Science, Technology & Society

Science, Technology & Society

 
Why study Science, Technology and Society?
Science and technology are an integral part of all social institutions. Schools test children "scientifically", assigning them to classes based on "scientific" criteria, and teach employing ever developing computer and information technologies. Law courts have become increasingly dependant on expert witnesses from all scientific domains, striving to establish the "truth" behind the evidence. 
 
Religious leaders struggle to adapt to the latest scientific findings, which often contradicts traditional religious philosophies and edicts. Governments depend on scientists to help construct policy, while simultaneously interfering with their research priorities and funding. The significance of technology and science in our society manifests itself in art, as well in: movies (which depend on computers and technologies for special effects, photography, editing and sound), electronic music, science fiction, and many more. 

Why study in BIU's Science, Technology and Society Program? 

Because of the multidisciplinary perspective
The Program in Science, Technology and Society at Bar-Ilan invites you to partake in an intellectual adventure and discover new academic frontiers. Studies in the Program require literacy in both scientific and humanities subjects, as well as creativity, and incorporate a variety of different disciplines: history, philosophy, sociology, anthropology, literary criticism, cultural analysis, and exact sciences.  

Students of the Program will acquire tools essential for the understanding of technologies, sciences and medicine from a broad, critical perspective. Our critical academic approach celebrates current scientific and technological achievements, while at the same time considering the complex, multifaceted and transformative manners in which science, technology and society have developed historically and influence each other philosophically. 

Because of the Program's exclusivity
Bar-Ilan's Graduate Program in Science, Technology and Society is unique in Israeli academia. Here historians, philosophers, sociologists and scientists study the various interfaces and reciprocal influences of science, technology and society on a wide range of spectrums – philosophical, ethical, educational, political, scientific and artistic. Students in the Program hail from many different disciplines: computer sciences, literature, physics, history, biology, sociology, architecture, archaeology, philosophy, design, biotechnology, high-tech, and more.  

Because of the versatile curriculum
The courses on offer in the Program reflect its multidisciplinary range: ancient philosophy of science; Jewish, Christian and Islamic science in the Middle Ages; history of modern biology; history of the computer and computation, sociology of the internet; the history of medicine; women in science; politics and public policy in the digital age; Darwinism; science technology and society, altruism; art and science; knowledge and the state, and much more.  

Because of the intriguing theoretical research…
Among other things, faculty and students of the Program investigate questions such as: What does scientific rationality mean? Is there such a thing as scientific “truth”? What is the meaning of the words "nature" and "natural" in a world that increasingly relies on technologically-driven human empowerment and enhancement? How does the shift to online communication affect globalization, education and social realities? What is the role of esthetics in science and technology? How do environmental philosophies correspond and interact with religious thought? How have biological and social thought impacted upon each other? How do veiled ideologies infiltrate the core of scientific theories? And what lessons does history hold with regard to such questions? 
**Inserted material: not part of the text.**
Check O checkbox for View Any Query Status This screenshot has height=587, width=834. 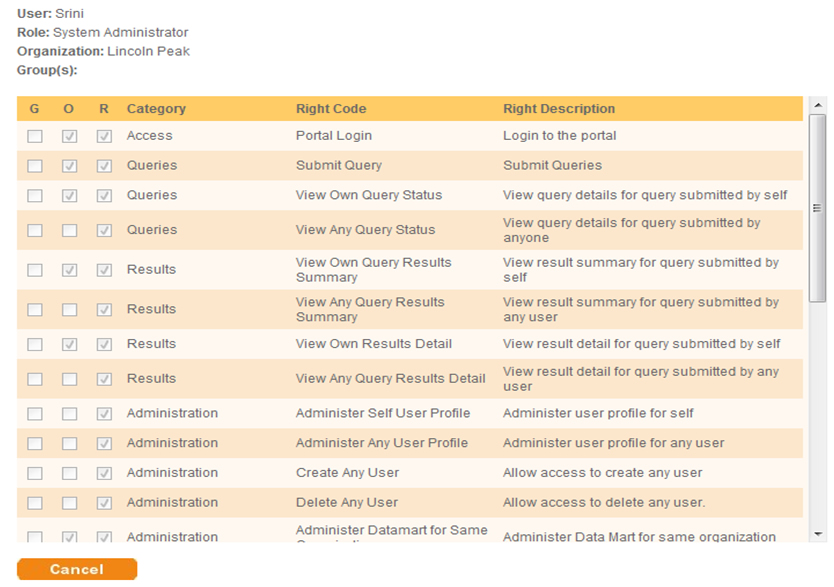click(69, 231)
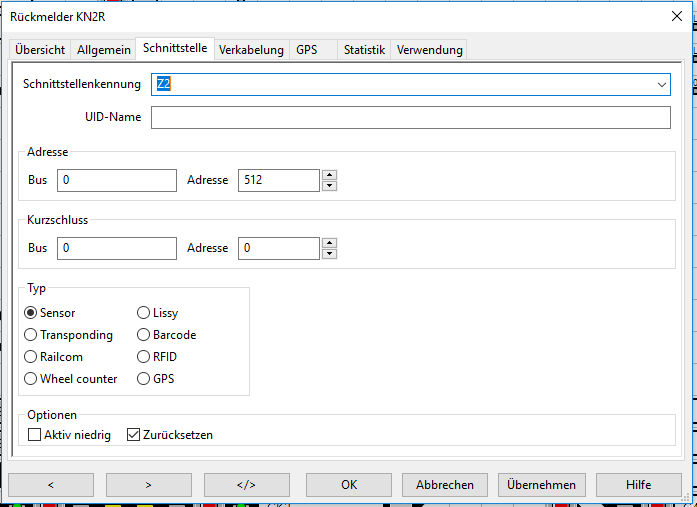The height and width of the screenshot is (507, 697).
Task: Increment the Kurzschluss Adresse spinner up
Action: [x=330, y=243]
…and the practical science
Alongside the theoretical questions, the study of science and technology raises practical and ethical conundrums: Should scientists avoid human cloning at all costs? Are biological weapons legitimate? Should we stock seeds and crops? Should we pursue technologies that are harmful to the environment? Does "virtual" communication alter the meaning and understanding of the individual, the community, and nationality? What are the social repercussions of the theory of evolution, and of modern genetics? What are the political effects of the digital age? What are the environmental consequences of commercialized science? What role should "experts" play in society? And how can we inform ourselves about all such issues by looking into the past, while imagining the future?  

Students of the Program can obtain an MA or PhD in one of three different tracks: the MA with thesis track, the combined MA-PhD track, and the direct PhD track.